Feeling a bit peckish, I went to a shop called Muffin Break and got a chocolate chip muffin. This thing was the size of a softball and only £2.80! Believe me when I tell you that I thoroughly enjoyed this confectionary delight. The edges of the muffin top were slightly crunchy, and the rest of it was moist and delicious.
My feet were tired, so I found a comfortable place to sit down. I texted Eli my location and in short order, he arrived to collect me. Our train back to Dublin was slated to leave at 4 p.m. so we decided to head back to the station.
The bus stop was right in front of an amusement center (a casino, basically) in a slightly sketchy looking part of town. As we stood waiting for the bus, a person exited the casino, speaking loudly and angrily in a different language. I tensed up, ready to defend if necessary, but they continued on their way, still angrily barking as they moved down the street.
Back at the station, we had time to kill before our departure so we went to Pret a Manger, which is Starbucks-like. Eli got a falafel and halloumi wrap as well as a grape and elderflower fizzy drink; I got a Coke; and we split a chocolate croissant.
We went to the platform, but they weren't allowing people to board yet so we took a seat. It was interesting that a large line was forming, but they didn't let people through until about 5 minutes before departure. Staff was punching people's tickets at this checkpoint, which slowed things down even more. I didn't think they'd let the trail pull out while people were still working their way onto the platform but I hoofed it to car D just to be on the safe side.
The outside of this train looked old, but the inside was modern and looked fairly new. I didn't get a photo, but again there was an LED sign that had our names listed. The seats were purple and covered with a velvety upholstery. For the trip back to Dublin, our seats were oriented facing the front of the train; on the trip to Belfast, we were sitting backwards.

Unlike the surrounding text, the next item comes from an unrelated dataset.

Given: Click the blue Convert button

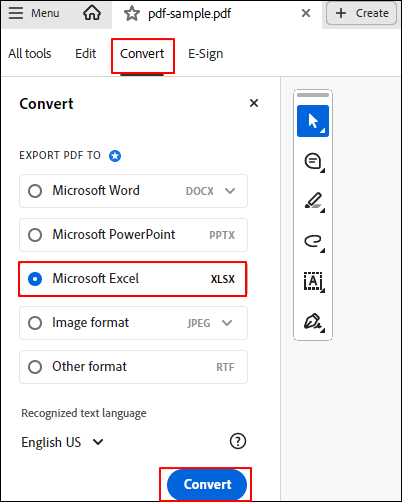Looking at the screenshot, I should click(207, 484).
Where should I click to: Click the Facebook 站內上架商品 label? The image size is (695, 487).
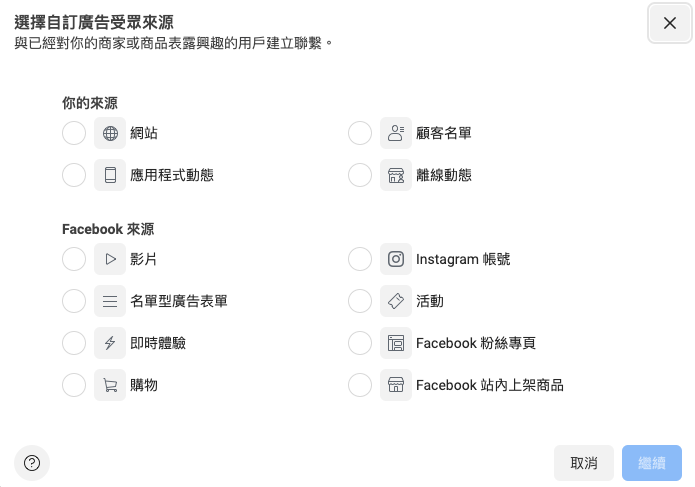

It was dark by this time so there wasn't much to see out the windows. I read a book for a little while; Eli played around on the socials using his phone. We had trolley service again but, as we had had a snack at the station, we didn't get anything.
The ride back was fairly uneventful. A group of people boarded at the first or second stop, and they were talking quite loudly. I was like, "Dudes, read the room. It's quiet in here besides you." Thankfully, they got off at the next stop, and the train was quiet again.
We pulled into Dublin Connolly around 6:20 p.m. The Red Line tram that would've taken us from the station to Abbey Street was again in service....and we just missed it. We caught another Red Line tram to Abbey Street and walked a bit to get to the Green Line tram that would take us home.
On the front of each tram, there's a lighted digital sign that tells you the tram's final stop. The tram that pulled up when the Brides Glen tram was due said "Not in Service." We still piled on, and the driver never kicked us all off, so we figured we were good to go. It was packed with people so we had to stand for quite some time. I sat down as soon as a seat opened up as my hip was bothering me, and Eli eventually got a seat as the population thinned.
We'd been away more than 12 hours so the cats were glad to see us, and I was just as glad to be home.
As Eli pointed out, I've now been in three different countries since August (US, Republic of Ireland, and Northern Ireland). Not bad for someone who had never been outside the US in over 50 years.